* _WRITTEN REQUEST 1_:
List every option passed to nvcc in the compile command shown in the forum reply below.
— START EXTRACT TO READ —
If you think it is a (nvcc) bug, probably best to file a bug.

If you are looking for workarounds,

it seems like one possibility would be to include your own definition in a namespace, then call out that namespace specifically:

$ cat test2.cu
namespace foo{
inline __device__ __host__ float lerp(float a, float b, float t)
{
        return a + t * (b - a);
}
}

__global__ void interpolate(const float* a, const float* b, const float* t, float* result)
{
        int i = blockIdx.x * blockDim.x + threadIdx.x;

        result[i] = foo::lerp(a[i], b[i], t[i]);
}
$ nvcc -arch=sm_80 -I.  -dc test2.cu -std=c++20
$

And, FWIW, I see the same failure using the non-namespace code, whether I compile for -arch=sm_61 or -arch=sm_80. That error doesn’t appear to be arch-dependent.
— END EXTRACT TO READ —
* _WRITTEN REQUEST 2_:
Echo the listing word for word, starting at its first line and ending at the line that contains "hide is located at coordinates (171, 477).".
— START PROVIDED INFORMATION —
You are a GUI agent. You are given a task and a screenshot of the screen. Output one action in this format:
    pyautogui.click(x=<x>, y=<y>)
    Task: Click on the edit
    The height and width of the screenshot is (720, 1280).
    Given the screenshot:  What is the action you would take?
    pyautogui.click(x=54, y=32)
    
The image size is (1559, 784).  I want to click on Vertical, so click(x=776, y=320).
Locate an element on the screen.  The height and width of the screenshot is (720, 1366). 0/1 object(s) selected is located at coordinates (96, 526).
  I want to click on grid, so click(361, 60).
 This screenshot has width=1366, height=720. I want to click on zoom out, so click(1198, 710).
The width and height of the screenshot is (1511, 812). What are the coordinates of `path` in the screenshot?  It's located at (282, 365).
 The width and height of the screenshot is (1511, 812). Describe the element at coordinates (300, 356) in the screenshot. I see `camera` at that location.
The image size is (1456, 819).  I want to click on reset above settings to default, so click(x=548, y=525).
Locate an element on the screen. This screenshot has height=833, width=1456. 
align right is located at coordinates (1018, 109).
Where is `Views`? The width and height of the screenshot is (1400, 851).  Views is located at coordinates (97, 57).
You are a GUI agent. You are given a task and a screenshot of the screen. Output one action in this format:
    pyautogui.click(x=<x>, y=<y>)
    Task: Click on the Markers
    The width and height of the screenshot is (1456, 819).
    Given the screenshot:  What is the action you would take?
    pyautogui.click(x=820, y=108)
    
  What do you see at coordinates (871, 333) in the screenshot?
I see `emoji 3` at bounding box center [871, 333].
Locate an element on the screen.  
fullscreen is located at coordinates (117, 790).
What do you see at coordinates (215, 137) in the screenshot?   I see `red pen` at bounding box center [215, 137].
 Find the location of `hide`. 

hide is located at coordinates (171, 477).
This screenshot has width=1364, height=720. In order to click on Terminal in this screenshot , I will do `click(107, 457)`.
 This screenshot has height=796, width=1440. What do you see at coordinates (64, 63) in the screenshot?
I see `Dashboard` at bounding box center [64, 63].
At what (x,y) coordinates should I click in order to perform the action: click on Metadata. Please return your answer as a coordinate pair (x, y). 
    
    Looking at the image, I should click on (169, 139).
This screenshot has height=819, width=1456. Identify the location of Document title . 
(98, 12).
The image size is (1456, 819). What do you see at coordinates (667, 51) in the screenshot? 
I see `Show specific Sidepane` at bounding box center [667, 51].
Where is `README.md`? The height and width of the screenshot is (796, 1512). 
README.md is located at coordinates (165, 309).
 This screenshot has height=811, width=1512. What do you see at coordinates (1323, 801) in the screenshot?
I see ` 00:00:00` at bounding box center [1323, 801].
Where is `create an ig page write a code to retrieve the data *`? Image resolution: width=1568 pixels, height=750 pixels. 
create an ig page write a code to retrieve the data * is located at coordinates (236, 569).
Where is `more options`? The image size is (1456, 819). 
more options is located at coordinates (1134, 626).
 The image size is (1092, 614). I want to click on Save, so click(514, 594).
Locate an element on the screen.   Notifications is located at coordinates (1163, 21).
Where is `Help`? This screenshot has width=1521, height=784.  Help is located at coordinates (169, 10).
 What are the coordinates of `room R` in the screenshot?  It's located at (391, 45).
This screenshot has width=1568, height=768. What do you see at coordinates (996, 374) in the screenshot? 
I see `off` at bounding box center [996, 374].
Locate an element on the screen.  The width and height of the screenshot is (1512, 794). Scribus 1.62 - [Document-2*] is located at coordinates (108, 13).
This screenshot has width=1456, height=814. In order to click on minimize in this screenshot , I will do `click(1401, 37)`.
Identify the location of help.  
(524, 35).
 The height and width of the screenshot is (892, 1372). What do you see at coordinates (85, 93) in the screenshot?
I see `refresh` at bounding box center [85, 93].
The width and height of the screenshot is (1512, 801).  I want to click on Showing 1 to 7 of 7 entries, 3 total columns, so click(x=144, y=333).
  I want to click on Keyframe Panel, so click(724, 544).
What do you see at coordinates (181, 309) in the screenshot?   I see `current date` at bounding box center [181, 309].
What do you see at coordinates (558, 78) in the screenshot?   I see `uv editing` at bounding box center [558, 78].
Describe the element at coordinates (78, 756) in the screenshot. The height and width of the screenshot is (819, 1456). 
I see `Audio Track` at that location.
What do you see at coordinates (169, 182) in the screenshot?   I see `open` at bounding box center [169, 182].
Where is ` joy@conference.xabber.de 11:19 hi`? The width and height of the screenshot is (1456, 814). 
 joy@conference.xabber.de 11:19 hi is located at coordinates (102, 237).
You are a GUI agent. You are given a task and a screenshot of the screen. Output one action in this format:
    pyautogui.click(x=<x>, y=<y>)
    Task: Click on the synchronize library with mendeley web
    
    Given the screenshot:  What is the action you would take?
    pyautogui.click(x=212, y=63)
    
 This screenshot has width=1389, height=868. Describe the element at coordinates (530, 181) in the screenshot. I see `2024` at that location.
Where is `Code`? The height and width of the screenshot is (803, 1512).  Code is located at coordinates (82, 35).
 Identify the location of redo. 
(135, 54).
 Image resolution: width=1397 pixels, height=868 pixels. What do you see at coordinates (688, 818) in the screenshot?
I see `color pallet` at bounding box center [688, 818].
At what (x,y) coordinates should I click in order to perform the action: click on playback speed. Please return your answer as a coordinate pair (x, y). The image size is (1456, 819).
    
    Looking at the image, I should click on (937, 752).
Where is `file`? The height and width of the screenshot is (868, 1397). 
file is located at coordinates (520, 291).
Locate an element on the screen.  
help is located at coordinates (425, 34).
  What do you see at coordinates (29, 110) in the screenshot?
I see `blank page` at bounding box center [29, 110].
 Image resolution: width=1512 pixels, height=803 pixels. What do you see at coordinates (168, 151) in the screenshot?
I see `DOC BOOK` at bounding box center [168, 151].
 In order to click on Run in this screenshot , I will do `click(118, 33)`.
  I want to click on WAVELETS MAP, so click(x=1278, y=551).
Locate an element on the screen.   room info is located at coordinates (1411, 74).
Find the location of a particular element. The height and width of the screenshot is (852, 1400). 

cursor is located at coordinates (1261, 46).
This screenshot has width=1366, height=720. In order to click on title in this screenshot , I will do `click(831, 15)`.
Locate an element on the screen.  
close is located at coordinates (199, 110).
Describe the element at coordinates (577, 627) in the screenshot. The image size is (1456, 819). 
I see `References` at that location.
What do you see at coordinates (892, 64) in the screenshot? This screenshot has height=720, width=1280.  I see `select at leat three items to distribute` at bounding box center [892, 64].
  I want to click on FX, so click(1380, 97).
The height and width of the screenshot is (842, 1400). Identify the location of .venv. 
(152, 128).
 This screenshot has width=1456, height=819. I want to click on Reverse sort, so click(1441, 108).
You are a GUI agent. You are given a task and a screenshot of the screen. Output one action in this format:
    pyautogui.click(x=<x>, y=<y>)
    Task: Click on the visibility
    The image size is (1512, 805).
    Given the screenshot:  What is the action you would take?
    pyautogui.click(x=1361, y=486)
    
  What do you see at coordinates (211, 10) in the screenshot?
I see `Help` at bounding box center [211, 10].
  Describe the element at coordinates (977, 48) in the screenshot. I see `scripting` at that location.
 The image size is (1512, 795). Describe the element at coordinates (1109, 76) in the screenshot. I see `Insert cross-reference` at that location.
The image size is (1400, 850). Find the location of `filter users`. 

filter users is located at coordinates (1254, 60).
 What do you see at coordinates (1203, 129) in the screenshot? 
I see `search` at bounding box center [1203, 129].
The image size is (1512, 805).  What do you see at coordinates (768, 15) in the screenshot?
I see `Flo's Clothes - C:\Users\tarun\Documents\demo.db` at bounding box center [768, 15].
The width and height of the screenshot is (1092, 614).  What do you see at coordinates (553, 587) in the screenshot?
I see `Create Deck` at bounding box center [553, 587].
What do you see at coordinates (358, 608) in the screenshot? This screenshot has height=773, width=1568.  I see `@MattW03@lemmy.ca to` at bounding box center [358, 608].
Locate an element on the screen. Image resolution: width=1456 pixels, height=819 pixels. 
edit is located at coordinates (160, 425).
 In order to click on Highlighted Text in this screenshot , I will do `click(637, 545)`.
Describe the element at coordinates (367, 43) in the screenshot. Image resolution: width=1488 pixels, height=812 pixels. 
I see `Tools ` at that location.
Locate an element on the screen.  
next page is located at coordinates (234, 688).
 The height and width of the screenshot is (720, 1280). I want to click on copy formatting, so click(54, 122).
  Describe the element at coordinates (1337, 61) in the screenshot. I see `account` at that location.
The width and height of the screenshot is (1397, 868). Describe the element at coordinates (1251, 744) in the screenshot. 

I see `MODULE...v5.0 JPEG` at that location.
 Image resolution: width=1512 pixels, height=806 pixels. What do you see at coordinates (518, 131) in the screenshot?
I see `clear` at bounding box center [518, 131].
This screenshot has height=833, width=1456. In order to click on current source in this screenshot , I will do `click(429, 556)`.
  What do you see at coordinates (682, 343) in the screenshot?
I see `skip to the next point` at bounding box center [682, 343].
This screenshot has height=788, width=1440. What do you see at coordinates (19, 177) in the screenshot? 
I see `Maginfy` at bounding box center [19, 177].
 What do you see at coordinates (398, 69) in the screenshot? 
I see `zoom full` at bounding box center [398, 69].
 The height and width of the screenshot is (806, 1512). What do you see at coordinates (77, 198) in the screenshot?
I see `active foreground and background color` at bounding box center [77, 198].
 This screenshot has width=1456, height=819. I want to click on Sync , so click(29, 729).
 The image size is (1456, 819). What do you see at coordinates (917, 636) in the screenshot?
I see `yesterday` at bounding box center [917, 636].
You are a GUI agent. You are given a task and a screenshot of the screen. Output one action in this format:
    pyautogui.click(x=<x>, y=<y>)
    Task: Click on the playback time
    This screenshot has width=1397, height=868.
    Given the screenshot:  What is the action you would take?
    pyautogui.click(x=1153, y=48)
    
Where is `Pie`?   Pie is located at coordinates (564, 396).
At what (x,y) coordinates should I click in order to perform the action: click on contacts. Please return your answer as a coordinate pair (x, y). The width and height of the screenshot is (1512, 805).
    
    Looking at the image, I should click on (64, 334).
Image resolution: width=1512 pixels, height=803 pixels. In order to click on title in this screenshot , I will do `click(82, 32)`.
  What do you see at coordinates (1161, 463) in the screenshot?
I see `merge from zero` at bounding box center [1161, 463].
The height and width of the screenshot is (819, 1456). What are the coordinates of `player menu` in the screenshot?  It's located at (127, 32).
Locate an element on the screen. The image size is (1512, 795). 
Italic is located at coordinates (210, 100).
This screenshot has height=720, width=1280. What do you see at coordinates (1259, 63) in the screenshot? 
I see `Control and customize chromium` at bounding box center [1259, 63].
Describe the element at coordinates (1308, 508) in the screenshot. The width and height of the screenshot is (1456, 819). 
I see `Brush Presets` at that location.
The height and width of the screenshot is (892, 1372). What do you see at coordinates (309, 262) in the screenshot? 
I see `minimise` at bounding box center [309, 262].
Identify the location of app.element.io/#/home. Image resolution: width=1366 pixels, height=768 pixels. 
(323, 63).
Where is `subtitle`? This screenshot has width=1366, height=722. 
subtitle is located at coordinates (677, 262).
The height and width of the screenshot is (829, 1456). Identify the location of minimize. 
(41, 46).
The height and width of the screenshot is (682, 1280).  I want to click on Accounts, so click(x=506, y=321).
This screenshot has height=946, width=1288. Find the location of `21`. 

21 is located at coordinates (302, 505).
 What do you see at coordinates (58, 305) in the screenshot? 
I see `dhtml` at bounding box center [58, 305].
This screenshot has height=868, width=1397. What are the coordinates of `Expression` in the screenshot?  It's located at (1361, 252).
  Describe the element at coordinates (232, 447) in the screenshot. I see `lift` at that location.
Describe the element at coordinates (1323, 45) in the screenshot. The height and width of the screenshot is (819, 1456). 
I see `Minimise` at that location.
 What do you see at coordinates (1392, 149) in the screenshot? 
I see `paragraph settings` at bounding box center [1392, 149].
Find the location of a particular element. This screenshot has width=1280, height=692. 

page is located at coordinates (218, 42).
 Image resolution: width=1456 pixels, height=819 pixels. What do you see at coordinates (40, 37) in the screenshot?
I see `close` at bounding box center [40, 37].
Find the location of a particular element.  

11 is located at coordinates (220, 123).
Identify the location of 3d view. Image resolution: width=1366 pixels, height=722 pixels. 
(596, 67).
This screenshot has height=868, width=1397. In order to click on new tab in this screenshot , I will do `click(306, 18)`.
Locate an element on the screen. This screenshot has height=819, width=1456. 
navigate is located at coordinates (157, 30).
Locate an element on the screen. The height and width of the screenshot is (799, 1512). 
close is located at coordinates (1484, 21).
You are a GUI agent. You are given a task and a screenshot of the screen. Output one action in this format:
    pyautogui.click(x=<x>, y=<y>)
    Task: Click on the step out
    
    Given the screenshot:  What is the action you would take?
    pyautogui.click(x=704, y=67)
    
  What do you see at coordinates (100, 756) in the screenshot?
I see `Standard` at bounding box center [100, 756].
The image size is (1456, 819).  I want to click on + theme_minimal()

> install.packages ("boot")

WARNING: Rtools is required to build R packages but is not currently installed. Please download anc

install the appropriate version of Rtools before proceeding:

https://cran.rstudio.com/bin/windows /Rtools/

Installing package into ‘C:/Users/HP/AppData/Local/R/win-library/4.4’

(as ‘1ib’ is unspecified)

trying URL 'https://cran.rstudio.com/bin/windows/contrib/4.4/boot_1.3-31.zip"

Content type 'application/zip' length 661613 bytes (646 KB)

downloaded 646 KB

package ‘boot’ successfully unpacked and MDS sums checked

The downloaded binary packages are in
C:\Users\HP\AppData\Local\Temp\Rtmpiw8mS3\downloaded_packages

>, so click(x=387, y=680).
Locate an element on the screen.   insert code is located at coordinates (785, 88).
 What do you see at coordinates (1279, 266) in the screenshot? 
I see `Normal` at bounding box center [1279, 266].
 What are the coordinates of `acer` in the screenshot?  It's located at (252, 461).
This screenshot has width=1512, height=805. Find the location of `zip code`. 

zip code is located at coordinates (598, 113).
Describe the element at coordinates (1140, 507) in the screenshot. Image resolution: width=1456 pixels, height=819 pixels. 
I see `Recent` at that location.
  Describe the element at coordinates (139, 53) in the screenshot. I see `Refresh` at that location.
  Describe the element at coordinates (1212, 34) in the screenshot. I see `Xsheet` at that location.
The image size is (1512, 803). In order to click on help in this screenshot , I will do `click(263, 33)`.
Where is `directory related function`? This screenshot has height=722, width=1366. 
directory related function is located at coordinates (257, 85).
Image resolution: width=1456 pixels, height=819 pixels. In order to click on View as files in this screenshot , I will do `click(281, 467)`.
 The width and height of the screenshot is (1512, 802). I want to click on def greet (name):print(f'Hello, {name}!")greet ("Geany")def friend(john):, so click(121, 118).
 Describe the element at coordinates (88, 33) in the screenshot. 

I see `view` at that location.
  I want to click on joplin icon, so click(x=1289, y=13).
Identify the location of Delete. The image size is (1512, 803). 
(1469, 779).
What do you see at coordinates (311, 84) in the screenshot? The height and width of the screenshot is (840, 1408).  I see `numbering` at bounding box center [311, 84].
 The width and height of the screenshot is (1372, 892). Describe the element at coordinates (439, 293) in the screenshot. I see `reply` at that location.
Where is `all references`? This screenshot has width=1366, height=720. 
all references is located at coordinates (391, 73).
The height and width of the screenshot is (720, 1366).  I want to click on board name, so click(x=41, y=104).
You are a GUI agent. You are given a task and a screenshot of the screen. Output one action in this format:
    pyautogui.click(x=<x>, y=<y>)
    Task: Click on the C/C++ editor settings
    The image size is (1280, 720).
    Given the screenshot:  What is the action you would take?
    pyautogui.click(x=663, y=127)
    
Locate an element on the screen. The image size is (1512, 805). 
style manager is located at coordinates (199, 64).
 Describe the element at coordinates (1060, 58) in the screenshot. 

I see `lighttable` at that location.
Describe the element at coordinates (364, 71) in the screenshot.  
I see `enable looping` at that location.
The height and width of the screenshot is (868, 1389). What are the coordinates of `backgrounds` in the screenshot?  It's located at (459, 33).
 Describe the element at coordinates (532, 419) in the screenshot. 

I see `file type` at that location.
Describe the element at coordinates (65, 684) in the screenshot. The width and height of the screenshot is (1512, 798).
— END PROVIDED INFORMATION —
* _FINISHED ANSWER 1_:
-arch=sm_80
-I.
-dc
-std=c++20

* _FINISHED ANSWER 2_:
You are a GUI agent. You are given a task and a screenshot of the screen. Output one action in this format:
    pyautogui.click(x=<x>, y=<y>)
    Task: Click on the edit
    The height and width of the screenshot is (720, 1280).
    Given the screenshot:  What is the action you would take?
    pyautogui.click(x=54, y=32)
    
The image size is (1559, 784).  I want to click on Vertical, so click(x=776, y=320).
Locate an element on the screen.  The height and width of the screenshot is (720, 1366). 0/1 object(s) selected is located at coordinates (96, 526).
  I want to click on grid, so click(361, 60).
 This screenshot has width=1366, height=720. I want to click on zoom out, so click(1198, 710).
The width and height of the screenshot is (1511, 812). What are the coordinates of `path` in the screenshot?  It's located at (282, 365).
 The width and height of the screenshot is (1511, 812). Describe the element at coordinates (300, 356) in the screenshot. I see `camera` at that location.
The image size is (1456, 819).  I want to click on reset above settings to default, so click(x=548, y=525).
Locate an element on the screen. This screenshot has height=833, width=1456. 
align right is located at coordinates (1018, 109).
Where is `Views`? The width and height of the screenshot is (1400, 851).  Views is located at coordinates (97, 57).
You are a GUI agent. You are given a task and a screenshot of the screen. Output one action in this format:
    pyautogui.click(x=<x>, y=<y>)
    Task: Click on the Markers
    The width and height of the screenshot is (1456, 819).
    Given the screenshot:  What is the action you would take?
    pyautogui.click(x=820, y=108)
    
  What do you see at coordinates (871, 333) in the screenshot?
I see `emoji 3` at bounding box center [871, 333].
Locate an element on the screen.  
fullscreen is located at coordinates (117, 790).
What do you see at coordinates (215, 137) in the screenshot?   I see `red pen` at bounding box center [215, 137].
 Find the location of `hide`. 

hide is located at coordinates (171, 477).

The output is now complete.